Saved entries

******************************

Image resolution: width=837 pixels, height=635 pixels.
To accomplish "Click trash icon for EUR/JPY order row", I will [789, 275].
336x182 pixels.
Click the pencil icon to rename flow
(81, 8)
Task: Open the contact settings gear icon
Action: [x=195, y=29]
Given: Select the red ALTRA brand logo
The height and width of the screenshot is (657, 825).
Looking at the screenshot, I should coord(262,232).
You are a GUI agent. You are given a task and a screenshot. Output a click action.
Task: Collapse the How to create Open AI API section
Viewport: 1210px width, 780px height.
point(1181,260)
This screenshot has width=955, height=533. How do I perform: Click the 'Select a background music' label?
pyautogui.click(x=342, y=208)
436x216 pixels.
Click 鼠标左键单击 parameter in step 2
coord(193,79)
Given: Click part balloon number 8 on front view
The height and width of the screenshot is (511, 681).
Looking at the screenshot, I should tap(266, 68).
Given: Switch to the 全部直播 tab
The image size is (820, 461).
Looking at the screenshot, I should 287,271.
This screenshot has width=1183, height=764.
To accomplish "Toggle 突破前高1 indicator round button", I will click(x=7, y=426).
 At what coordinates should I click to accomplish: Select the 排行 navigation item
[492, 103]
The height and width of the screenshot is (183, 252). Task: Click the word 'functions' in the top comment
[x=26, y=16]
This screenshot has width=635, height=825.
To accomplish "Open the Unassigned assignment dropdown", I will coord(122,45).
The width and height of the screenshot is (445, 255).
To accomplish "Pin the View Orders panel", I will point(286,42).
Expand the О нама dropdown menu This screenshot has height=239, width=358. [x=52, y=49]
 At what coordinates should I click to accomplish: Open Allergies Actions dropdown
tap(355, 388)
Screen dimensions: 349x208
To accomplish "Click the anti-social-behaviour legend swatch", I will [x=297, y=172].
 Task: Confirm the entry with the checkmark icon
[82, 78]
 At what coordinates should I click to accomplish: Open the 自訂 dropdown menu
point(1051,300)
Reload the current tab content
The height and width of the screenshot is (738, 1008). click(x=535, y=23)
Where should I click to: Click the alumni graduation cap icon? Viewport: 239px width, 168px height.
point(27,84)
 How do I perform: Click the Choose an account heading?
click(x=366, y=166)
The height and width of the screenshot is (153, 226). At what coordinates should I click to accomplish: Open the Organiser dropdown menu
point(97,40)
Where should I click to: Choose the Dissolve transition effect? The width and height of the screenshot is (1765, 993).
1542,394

******************************

Rewrite the listing above with every "dropdown menu" changed to "drop-down list", leaving all other text the same.

The result -
Image resolution: width=837 pixels, height=635 pixels.
To accomplish "Click trash icon for EUR/JPY order row", I will [789, 275].
336x182 pixels.
Click the pencil icon to rename flow
(81, 8)
Task: Open the contact settings gear icon
Action: [x=195, y=29]
Given: Select the red ALTRA brand logo
The height and width of the screenshot is (657, 825).
Looking at the screenshot, I should coord(262,232).
You are a GUI agent. You are given a task and a screenshot. Output a click action.
Task: Collapse the How to create Open AI API section
Viewport: 1210px width, 780px height.
point(1181,260)
This screenshot has width=955, height=533. How do I perform: Click the 'Select a background music' label?
pyautogui.click(x=342, y=208)
436x216 pixels.
Click 鼠标左键单击 parameter in step 2
coord(193,79)
Given: Click part balloon number 8 on front view
The height and width of the screenshot is (511, 681).
Looking at the screenshot, I should tap(266, 68).
Given: Switch to the 全部直播 tab
The image size is (820, 461).
Looking at the screenshot, I should 287,271.
This screenshot has width=1183, height=764.
To accomplish "Toggle 突破前高1 indicator round button", I will click(x=7, y=426).
 At what coordinates should I click to accomplish: Select the 排行 navigation item
[492, 103]
The height and width of the screenshot is (183, 252). Task: Click the word 'functions' in the top comment
[x=26, y=16]
This screenshot has width=635, height=825.
To accomplish "Open the Unassigned assignment dropdown", I will coord(122,45).
The width and height of the screenshot is (445, 255).
To accomplish "Pin the View Orders panel", I will point(286,42).
Expand the О нама drop-down list This screenshot has height=239, width=358. [x=52, y=49]
 At what coordinates should I click to accomplish: Open Allergies Actions dropdown
tap(355, 388)
Screen dimensions: 349x208
To accomplish "Click the anti-social-behaviour legend swatch", I will [x=297, y=172].
 Task: Confirm the entry with the checkmark icon
[82, 78]
 At what coordinates should I click to accomplish: Open the 自訂 drop-down list
point(1051,300)
Reload the current tab content
The height and width of the screenshot is (738, 1008). click(x=535, y=23)
Where should I click to: Click the alumni graduation cap icon? Viewport: 239px width, 168px height.
point(27,84)
 How do I perform: Click the Choose an account heading?
click(x=366, y=166)
The height and width of the screenshot is (153, 226). At what coordinates should I click to accomplish: Open the Organiser drop-down list
point(97,40)
Where should I click to: Choose the Dissolve transition effect? The width and height of the screenshot is (1765, 993).
1542,394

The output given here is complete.